**SUPPLIED INFORMATION**
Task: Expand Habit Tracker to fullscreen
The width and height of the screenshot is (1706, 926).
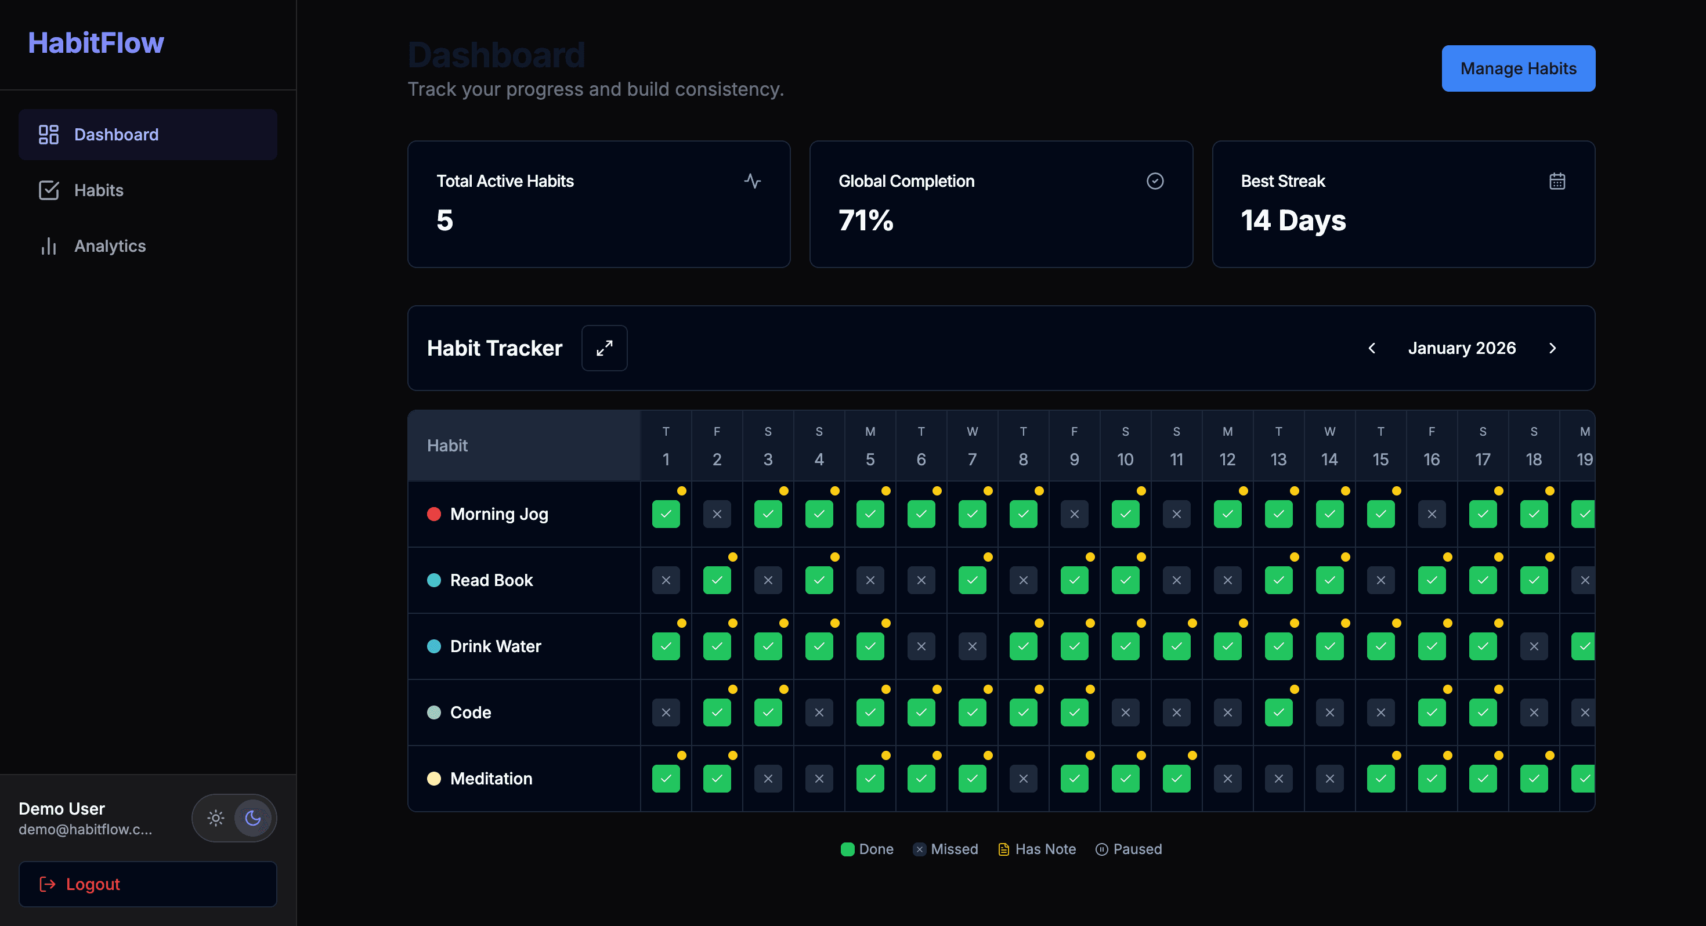Action: pos(604,348)
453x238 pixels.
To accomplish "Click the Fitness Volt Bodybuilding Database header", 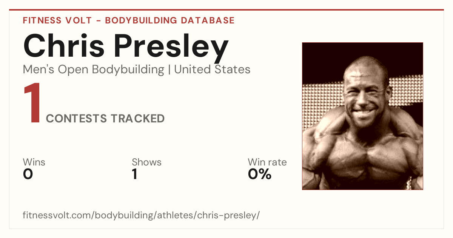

**INSTRUCTION**
Rewrite the material above, substituting "Task Manager" for "Habit Tracker" and keeping everything else unchanged, and leave the pictures out of your answer.

**REPLY**
Task: Expand Task Manager to fullscreen
The width and height of the screenshot is (1706, 926).
Action: pos(604,348)
453x238 pixels.
To accomplish "Click the Fitness Volt Bodybuilding Database header", 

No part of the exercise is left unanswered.